**Your assignment:**
Give back only the lines in the records below from the one with "Viewport: 1023px width, 699px height." to the one with "You are a computer-use agent. Screen", both inclusive, word for word.

--- Study material Enclosed Below ---

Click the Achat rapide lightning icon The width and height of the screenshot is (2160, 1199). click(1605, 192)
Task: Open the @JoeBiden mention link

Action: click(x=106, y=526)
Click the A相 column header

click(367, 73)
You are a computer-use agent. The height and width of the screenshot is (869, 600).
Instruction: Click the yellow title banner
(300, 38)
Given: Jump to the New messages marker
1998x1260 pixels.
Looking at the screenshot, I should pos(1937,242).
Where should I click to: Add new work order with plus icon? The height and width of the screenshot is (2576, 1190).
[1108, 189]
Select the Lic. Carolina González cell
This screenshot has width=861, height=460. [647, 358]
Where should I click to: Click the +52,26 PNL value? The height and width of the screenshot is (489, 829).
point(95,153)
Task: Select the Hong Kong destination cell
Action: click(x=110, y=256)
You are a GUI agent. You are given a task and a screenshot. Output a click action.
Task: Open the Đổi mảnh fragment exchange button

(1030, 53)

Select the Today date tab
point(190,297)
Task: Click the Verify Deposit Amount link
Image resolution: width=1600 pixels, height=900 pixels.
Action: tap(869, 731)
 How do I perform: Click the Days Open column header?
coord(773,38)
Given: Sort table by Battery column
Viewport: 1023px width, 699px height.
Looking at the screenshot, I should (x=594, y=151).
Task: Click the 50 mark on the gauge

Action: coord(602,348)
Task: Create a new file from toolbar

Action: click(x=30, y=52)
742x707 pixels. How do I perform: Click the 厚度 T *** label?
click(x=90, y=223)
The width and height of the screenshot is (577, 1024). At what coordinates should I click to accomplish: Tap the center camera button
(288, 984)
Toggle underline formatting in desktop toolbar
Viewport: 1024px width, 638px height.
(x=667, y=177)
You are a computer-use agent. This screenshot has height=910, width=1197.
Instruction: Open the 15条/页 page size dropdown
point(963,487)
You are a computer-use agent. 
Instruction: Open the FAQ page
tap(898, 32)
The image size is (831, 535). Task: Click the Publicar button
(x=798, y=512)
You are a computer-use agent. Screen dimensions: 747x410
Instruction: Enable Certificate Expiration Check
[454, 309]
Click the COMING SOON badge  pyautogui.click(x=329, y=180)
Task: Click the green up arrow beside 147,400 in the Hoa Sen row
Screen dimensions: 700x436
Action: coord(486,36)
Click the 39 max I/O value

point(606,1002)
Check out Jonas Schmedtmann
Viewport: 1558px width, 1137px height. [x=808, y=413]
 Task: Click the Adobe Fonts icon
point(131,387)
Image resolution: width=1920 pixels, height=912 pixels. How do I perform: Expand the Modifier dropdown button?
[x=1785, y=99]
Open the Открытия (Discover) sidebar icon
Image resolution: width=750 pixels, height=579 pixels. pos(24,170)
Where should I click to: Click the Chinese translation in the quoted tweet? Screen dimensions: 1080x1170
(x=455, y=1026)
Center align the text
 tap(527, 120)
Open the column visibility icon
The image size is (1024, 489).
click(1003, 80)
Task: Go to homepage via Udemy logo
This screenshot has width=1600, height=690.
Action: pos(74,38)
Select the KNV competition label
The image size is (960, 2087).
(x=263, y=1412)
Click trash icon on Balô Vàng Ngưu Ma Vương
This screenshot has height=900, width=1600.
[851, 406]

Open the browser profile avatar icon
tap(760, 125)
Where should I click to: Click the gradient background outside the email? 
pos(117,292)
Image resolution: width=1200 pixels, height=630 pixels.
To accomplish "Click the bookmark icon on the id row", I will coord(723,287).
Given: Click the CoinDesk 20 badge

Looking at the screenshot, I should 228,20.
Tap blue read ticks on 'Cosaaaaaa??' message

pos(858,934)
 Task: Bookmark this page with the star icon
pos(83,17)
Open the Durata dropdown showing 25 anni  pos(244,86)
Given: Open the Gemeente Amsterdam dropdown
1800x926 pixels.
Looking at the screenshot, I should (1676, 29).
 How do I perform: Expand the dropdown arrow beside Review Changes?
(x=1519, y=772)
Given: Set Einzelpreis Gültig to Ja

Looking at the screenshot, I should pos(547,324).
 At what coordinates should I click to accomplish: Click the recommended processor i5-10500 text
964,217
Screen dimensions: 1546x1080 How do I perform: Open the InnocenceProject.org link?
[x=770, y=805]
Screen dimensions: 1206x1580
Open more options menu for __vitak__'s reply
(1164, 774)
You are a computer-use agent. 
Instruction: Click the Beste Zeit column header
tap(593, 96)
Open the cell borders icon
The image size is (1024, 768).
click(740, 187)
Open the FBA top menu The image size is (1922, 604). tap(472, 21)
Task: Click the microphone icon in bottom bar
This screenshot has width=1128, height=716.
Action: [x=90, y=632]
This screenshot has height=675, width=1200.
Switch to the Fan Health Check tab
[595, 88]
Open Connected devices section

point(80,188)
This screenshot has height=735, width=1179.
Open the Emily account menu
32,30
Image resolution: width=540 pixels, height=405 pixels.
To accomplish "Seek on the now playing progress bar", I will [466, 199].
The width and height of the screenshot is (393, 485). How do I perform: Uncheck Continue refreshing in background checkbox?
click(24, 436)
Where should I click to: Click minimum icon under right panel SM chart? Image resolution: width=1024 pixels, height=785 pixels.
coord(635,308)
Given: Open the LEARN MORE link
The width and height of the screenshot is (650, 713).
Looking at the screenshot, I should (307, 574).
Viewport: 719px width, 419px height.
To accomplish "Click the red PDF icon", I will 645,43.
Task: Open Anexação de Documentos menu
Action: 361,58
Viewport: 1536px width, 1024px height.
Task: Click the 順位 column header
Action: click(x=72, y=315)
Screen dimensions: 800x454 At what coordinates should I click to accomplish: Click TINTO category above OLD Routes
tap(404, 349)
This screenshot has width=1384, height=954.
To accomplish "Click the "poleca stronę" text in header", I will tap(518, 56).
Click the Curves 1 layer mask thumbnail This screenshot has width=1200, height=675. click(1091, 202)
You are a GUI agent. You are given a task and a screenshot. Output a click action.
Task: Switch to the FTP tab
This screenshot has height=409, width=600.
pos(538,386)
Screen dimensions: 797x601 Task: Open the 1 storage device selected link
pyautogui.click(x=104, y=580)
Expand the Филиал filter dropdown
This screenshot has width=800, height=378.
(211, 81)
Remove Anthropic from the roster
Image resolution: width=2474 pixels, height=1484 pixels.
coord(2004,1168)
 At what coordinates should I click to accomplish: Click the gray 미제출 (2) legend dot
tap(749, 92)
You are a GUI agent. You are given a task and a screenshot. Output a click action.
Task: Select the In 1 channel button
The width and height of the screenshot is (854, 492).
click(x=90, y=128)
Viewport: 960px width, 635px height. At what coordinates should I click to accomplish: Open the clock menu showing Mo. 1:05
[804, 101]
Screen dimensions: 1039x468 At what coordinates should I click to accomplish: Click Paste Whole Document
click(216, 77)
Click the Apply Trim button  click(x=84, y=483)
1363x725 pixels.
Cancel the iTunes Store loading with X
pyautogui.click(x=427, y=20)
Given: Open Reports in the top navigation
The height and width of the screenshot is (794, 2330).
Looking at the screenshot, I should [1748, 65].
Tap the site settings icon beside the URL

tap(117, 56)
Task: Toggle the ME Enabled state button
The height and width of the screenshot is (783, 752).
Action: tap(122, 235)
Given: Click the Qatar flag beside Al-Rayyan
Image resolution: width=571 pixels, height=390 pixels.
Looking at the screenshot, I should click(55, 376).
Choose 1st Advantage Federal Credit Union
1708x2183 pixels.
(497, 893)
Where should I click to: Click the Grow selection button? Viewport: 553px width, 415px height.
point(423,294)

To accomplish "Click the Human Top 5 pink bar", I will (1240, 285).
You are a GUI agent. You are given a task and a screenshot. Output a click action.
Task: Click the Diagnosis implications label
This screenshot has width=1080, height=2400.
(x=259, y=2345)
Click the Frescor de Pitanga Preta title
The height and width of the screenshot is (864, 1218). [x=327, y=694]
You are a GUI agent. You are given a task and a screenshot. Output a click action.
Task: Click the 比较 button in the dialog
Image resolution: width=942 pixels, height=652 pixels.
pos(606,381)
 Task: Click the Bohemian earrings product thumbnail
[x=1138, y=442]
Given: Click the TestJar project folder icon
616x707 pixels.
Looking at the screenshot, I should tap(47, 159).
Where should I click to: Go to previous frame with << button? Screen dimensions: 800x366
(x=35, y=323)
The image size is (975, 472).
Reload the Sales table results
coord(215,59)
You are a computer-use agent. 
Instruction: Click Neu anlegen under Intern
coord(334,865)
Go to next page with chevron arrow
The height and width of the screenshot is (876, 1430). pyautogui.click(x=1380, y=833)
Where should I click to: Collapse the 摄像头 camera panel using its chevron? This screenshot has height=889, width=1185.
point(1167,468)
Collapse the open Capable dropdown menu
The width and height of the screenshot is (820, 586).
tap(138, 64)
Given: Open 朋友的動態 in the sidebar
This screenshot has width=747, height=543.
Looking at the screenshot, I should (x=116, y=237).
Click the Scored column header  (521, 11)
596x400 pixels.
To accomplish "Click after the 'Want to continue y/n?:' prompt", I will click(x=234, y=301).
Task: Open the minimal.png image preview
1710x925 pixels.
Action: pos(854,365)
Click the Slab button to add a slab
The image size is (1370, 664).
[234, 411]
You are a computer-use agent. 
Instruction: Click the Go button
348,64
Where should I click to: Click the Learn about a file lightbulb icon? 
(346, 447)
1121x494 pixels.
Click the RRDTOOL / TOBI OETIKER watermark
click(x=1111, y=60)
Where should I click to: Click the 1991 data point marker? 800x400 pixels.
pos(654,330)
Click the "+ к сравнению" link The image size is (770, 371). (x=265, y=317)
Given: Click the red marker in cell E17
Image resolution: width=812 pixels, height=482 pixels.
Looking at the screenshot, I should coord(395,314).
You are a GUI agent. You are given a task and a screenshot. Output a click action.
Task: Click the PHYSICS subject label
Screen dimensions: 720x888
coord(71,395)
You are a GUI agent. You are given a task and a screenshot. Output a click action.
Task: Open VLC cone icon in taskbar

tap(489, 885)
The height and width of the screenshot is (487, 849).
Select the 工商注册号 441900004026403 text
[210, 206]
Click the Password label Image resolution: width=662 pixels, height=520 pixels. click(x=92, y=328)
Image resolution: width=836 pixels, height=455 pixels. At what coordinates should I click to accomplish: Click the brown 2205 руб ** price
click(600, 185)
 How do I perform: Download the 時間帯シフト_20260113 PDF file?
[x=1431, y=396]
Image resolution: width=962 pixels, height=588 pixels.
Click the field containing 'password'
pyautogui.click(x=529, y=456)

--- End of Enclosed Study material ---

**Exercise result:**
Viewport: 1023px width, 699px height.
Looking at the screenshot, I should (x=594, y=151).
Task: Click the 50 mark on the gauge

Action: coord(602,348)
Task: Create a new file from toolbar

Action: click(x=30, y=52)
742x707 pixels. How do I perform: Click the 厚度 T *** label?
click(x=90, y=223)
The width and height of the screenshot is (577, 1024). At what coordinates should I click to accomplish: Tap the center camera button
(288, 984)
Toggle underline formatting in desktop toolbar
Viewport: 1024px width, 638px height.
(x=667, y=177)
You are a computer-use agent. This screenshot has height=910, width=1197.
Instruction: Open the 15条/页 page size dropdown
point(963,487)
You are a computer-use agent. 
Instruction: Open the FAQ page
tap(898, 32)
The image size is (831, 535). Task: Click the Publicar button
(x=798, y=512)
You are a computer-use agent. Screen dimensions: 747x410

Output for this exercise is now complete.